→ PASSAGE PROVIDED
23.1. We will first briefly touch upon the law applicable for deciding an application under Order 7 Rule 11 CPC, which reads as under:
―11. Rejection of plaint.--The plaint shall be rejected in the following cases--
(a) where it does not disclose a cause of action;
(b) where the relief claimed is undervalued, and the plaintiff, on being required by the court to correct the valuation within a time to be fixed by the court, fails to do so;
(c) where the relief claimed is properly valued but the plaint is written upon paper insufficiently stamped, and the plaintiff, on being required by the court to supply the requisite stamp paper within a time to be fixed by the court, fails to do so;
(d) where the suit appears from the statement in the plaint to be barred by any law;
(e) where it is not filed in duplicate;
(f) where the plaintiff fails to comply with the provisions of Rule 9:
Provided that the time fixed by the court for the correction of the valuation or supplying of the requisite stamp-papers shall not be extended unless the court, for reasons to be recorded, is satisfied that the plaintiff was prevented by any cause of an exceptional nature from correcting the valuation or supplying the requisite stamp-papers, as the case may be, within the time fixed by the court and that refusal to extend such time would cause grave injustice to the plaintiff.‖ (emphasis supplied) 23.2. The remedy under Order 7 Rule 11 is an independent and special remedy, wherein the court is empowered to summarily dismiss a suit at the threshold, without proceeding to record evidence, and conducting a trial, on the basis of the evidence adduced, if it is satisfied that the action should be terminated on any of the grounds contained in this provision.

→ STORED DATA

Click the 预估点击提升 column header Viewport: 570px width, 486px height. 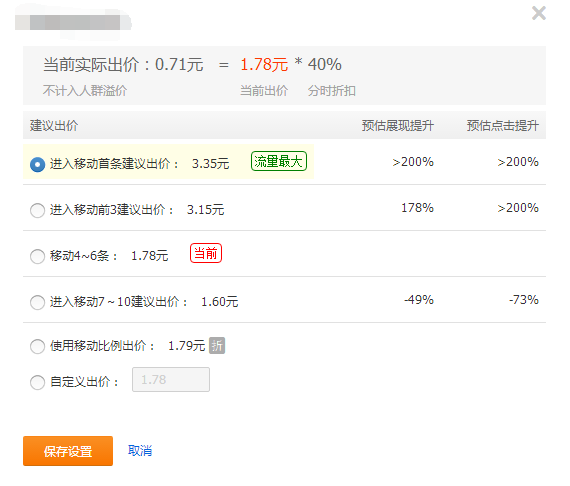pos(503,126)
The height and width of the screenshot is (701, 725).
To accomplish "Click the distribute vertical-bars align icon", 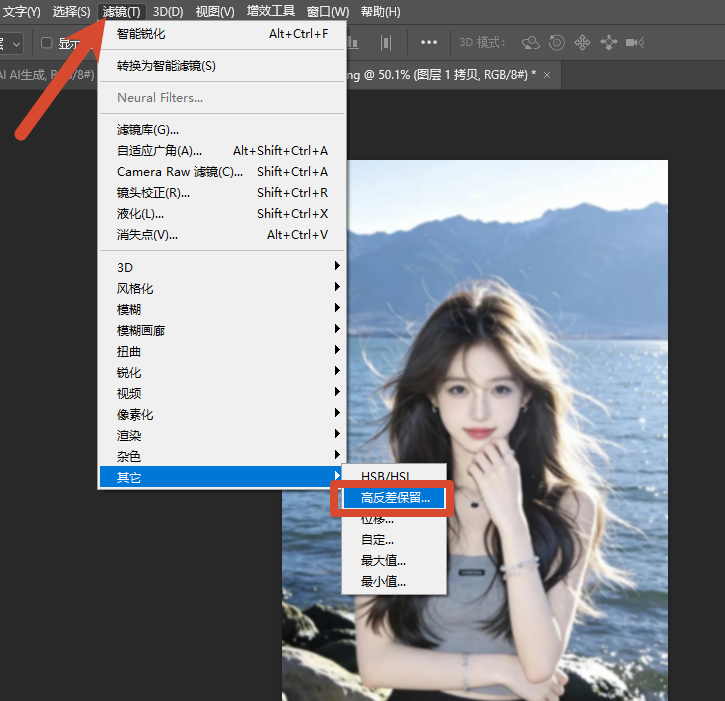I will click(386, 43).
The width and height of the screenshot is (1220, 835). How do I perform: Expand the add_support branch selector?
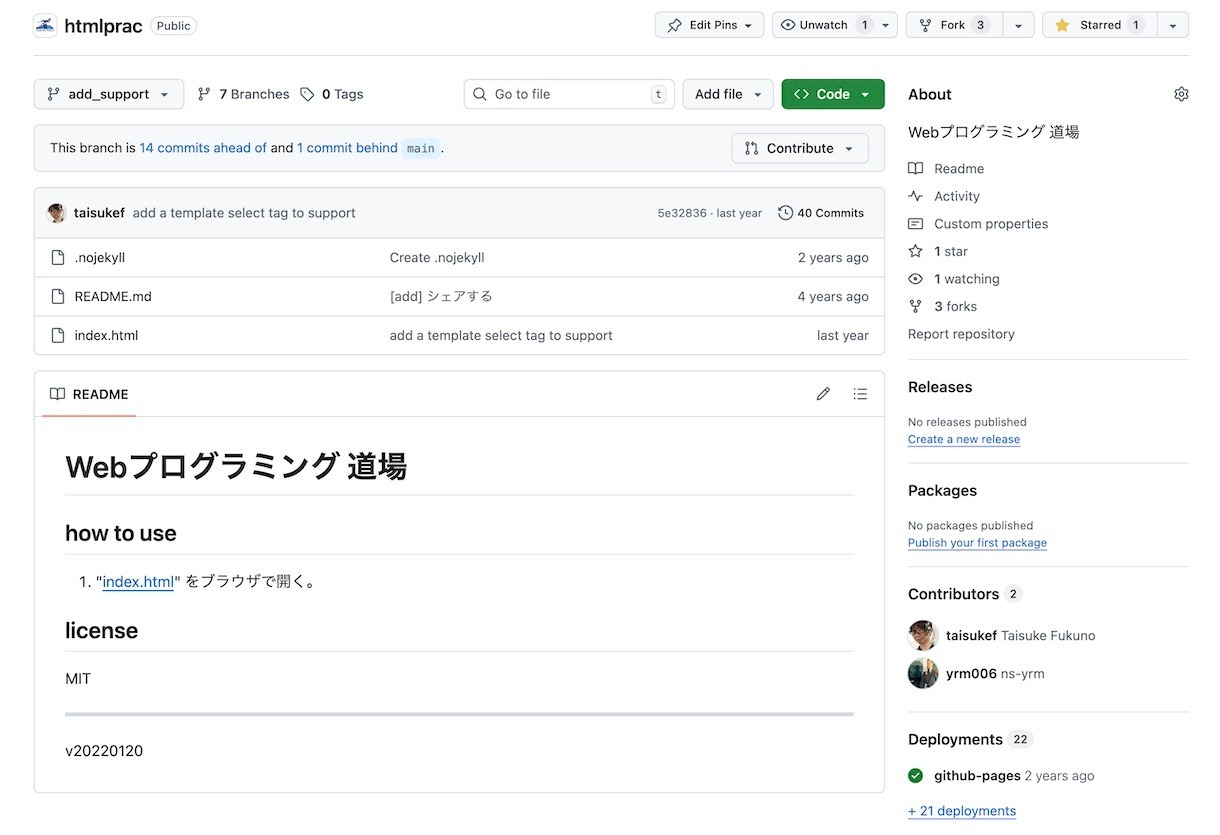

→ SET TASK
Decide whether each statement agrees with the passage on Order 7 Rule 11 CPC. Answer yes or no for each, and quote the words of the passage that settle it.
1. A plaint may be rejected if it is not filed in duplicate.
2. The court may extend the time fixed for correcting the valuation whenever the plaintiff asks for more time.
3. Under this remedy, the court must record evidence before it dismisses a suit.

→ OUTPUT
1. Yes: "(e) where it is not filed in duplicate;"
2. No: "shall not be extended unless the court, for reasons to be recorded, is satisfied that the plaintiff was prevented by any cause of an exceptional nature"
3. No: "the court is empowered to summarily dismiss a suit at the threshold, without proceeding to record evidence"